_Assigned task_
Could you return each line below without altering a word?

_Collected data entries_

######

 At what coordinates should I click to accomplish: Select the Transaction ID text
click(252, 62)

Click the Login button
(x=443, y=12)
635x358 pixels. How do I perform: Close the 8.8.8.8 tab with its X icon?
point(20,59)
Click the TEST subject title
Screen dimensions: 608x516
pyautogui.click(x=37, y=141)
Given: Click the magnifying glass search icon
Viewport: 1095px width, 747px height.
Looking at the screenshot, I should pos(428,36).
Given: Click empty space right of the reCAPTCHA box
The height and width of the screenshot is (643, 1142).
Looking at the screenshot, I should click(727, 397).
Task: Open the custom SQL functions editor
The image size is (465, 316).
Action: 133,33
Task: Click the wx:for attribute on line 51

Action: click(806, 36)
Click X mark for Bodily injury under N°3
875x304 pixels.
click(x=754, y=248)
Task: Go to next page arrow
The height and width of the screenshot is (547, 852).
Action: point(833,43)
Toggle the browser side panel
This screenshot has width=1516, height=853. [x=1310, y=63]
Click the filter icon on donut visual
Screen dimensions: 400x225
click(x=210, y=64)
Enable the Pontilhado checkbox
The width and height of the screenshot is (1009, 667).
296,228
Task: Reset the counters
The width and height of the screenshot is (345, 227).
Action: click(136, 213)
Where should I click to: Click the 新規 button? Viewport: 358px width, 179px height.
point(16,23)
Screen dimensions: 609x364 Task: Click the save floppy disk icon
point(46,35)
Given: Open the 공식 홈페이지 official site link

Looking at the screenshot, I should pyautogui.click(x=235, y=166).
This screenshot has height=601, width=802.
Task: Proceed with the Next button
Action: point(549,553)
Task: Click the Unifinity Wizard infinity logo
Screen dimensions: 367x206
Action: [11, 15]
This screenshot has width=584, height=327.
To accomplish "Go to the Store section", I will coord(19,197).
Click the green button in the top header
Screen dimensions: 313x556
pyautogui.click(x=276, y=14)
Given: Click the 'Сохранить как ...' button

######

_Task answer_
 At what coordinates should I click to accomplish: Select the Transaction ID text
click(252, 62)

Click the Login button
(x=443, y=12)
635x358 pixels. How do I perform: Close the 8.8.8.8 tab with its X icon?
point(20,59)
Click the TEST subject title
Screen dimensions: 608x516
pyautogui.click(x=37, y=141)
Given: Click the magnifying glass search icon
Viewport: 1095px width, 747px height.
Looking at the screenshot, I should pos(428,36).
Given: Click empty space right of the reCAPTCHA box
The height and width of the screenshot is (643, 1142).
Looking at the screenshot, I should click(727, 397).
Task: Open the custom SQL functions editor
The image size is (465, 316).
Action: 133,33
Task: Click the wx:for attribute on line 51

Action: click(806, 36)
Click X mark for Bodily injury under N°3
875x304 pixels.
click(x=754, y=248)
Task: Go to next page arrow
The height and width of the screenshot is (547, 852).
Action: point(833,43)
Toggle the browser side panel
This screenshot has width=1516, height=853. [x=1310, y=63]
Click the filter icon on donut visual
Screen dimensions: 400x225
click(x=210, y=64)
Enable the Pontilhado checkbox
The width and height of the screenshot is (1009, 667).
296,228
Task: Reset the counters
The width and height of the screenshot is (345, 227).
Action: click(136, 213)
Where should I click to: Click the 新規 button? Viewport: 358px width, 179px height.
point(16,23)
Screen dimensions: 609x364 Task: Click the save floppy disk icon
point(46,35)
Given: Open the 공식 홈페이지 official site link

Looking at the screenshot, I should pyautogui.click(x=235, y=166).
This screenshot has height=601, width=802.
Task: Proceed with the Next button
Action: point(549,553)
Task: Click the Unifinity Wizard infinity logo
Screen dimensions: 367x206
Action: [11, 15]
This screenshot has width=584, height=327.
To accomplish "Go to the Store section", I will coord(19,197).
Click the green button in the top header
Screen dimensions: 313x556
pyautogui.click(x=276, y=14)
Given: Click the 'Сохранить как ...' button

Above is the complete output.